Existing LLM ensemble methods typically treat constituent models as black boxes, performing only input or output fusion while neglecting intermediate representations and inter-model interactions. To address this, we propose LLMBoost—a boosting-inspired fine-tuning framework for LLM ensembles. Our key contributions are: (1) cross-model attention, which explicitly models interaction among heterogeneous models’ intermediate representations; (2) a chained error-suppression training paradigm that enables hierarchical error correction and knowledge transfer; and (3) layer-wise state pipelined inference, balancing efficiency and performance. We theoretically prove that sequential ensembling guarantees monotonic performance improvement. Experiments demonstrate that LLMBoost consistently improves accuracy on commonsense and arithmetic reasoning benchmarks while reducing inference latency—achieving efficiency comparable to single-model decoding.

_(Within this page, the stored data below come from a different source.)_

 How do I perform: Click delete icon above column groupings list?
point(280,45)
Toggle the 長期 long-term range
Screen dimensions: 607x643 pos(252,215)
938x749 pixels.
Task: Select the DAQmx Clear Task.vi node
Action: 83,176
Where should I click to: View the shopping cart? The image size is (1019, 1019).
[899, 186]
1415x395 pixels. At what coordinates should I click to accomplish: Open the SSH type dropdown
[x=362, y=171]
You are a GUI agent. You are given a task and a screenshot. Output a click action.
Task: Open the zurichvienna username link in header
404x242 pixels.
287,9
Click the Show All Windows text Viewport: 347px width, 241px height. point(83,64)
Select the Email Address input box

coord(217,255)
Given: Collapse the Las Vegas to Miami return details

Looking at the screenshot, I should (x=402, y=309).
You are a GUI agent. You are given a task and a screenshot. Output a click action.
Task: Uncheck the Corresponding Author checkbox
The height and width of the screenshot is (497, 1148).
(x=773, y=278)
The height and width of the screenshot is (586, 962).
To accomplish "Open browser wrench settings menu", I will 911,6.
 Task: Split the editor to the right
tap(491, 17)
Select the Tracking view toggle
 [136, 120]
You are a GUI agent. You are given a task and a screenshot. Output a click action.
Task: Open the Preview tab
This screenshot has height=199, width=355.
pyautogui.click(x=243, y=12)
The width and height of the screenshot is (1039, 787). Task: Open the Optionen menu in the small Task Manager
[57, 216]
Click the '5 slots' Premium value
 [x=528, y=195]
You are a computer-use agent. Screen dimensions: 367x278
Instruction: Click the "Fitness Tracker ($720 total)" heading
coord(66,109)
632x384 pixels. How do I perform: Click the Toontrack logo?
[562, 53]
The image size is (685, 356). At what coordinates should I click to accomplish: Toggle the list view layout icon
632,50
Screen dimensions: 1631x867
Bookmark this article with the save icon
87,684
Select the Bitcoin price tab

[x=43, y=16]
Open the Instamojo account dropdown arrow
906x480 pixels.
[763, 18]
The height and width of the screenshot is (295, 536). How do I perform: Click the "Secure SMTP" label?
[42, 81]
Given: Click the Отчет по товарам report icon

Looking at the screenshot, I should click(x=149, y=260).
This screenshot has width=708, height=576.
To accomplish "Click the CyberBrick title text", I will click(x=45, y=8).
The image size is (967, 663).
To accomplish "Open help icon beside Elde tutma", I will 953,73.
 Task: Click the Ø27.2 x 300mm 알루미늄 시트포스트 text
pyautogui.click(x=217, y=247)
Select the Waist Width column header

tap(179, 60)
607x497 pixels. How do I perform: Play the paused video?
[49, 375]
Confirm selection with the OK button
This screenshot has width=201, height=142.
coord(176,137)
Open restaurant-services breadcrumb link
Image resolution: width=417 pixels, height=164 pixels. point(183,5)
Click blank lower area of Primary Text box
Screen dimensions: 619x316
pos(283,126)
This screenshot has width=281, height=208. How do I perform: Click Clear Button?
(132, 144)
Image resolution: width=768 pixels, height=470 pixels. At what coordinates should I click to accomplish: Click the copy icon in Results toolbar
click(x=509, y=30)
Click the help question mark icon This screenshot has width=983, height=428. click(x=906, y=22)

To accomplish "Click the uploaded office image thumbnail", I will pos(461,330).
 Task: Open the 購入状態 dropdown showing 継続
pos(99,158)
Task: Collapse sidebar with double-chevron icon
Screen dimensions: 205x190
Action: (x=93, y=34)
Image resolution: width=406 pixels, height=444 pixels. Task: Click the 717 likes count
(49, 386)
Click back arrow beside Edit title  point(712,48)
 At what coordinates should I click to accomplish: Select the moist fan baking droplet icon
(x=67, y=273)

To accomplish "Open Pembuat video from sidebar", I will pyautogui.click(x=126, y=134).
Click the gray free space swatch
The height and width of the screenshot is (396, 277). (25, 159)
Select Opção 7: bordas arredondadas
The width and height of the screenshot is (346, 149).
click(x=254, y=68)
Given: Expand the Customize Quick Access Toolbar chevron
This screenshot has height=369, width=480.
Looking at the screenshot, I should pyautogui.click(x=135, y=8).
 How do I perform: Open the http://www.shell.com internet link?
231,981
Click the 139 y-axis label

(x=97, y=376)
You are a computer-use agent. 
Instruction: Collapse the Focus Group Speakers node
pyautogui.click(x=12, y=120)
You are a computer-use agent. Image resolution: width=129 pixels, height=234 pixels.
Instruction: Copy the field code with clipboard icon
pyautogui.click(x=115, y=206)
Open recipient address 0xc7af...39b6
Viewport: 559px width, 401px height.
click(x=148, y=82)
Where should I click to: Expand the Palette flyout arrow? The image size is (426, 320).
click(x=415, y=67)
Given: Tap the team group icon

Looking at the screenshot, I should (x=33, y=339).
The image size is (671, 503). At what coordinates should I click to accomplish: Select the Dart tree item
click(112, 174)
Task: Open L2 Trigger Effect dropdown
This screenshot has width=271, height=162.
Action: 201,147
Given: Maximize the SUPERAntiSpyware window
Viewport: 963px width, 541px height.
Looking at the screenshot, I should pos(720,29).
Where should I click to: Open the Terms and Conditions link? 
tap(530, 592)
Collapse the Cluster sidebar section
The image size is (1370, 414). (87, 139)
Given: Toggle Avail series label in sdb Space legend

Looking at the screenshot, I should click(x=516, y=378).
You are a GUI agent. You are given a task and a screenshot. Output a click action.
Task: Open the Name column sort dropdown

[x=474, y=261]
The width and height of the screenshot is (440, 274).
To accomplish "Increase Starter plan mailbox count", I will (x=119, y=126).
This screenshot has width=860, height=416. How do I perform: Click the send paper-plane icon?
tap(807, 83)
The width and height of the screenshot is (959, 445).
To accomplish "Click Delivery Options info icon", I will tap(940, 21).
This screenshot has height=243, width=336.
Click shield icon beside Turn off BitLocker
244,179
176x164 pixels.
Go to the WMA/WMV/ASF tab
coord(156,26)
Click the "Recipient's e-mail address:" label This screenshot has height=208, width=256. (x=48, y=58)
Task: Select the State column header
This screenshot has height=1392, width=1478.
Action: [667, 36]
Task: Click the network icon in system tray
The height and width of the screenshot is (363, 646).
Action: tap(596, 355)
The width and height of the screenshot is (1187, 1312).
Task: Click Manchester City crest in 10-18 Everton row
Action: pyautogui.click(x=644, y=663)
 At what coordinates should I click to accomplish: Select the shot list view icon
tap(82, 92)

Ensemble learning of LLMs has emerged as a promising alternative to enhance performance, but existing approaches typically treat models as black boxes, combining the inputs or final outputs while overlooking the rich internal representations and interactions across models.In this work, we introduce LLMBoost, a novel ensemble fine-tuning framework that breaks this barrier by explicitly leveraging intermediate states of LLMs. Inspired by the boosting paradigm, LLMBoost incorporates three key innovations. First, a cross-model attention mechanism enables successor models to access and fuse hidden states from predecessors, facilitating hierarchical error correction and knowledge transfer. Second, a chain training paradigm progressively fine-tunes connected models with an error-suppression objective, ensuring that each model rectifies the mispredictions of its predecessor with minimal additional computation. Third, a near-parallel inference paradigm design pipelines hidden states across models layer by layer, achieving inference efficiency approaching single-model decoding. We further establish the theoretical foundations of LLMBoost, proving that sequential integration guarantees monotonic improvements under bounded correction assumptions. Extensive experiments on commonsense reasoning and arithmetic reasoning tasks demonstrate that LLMBoost consistently boosts accuracy while reducing inference latency.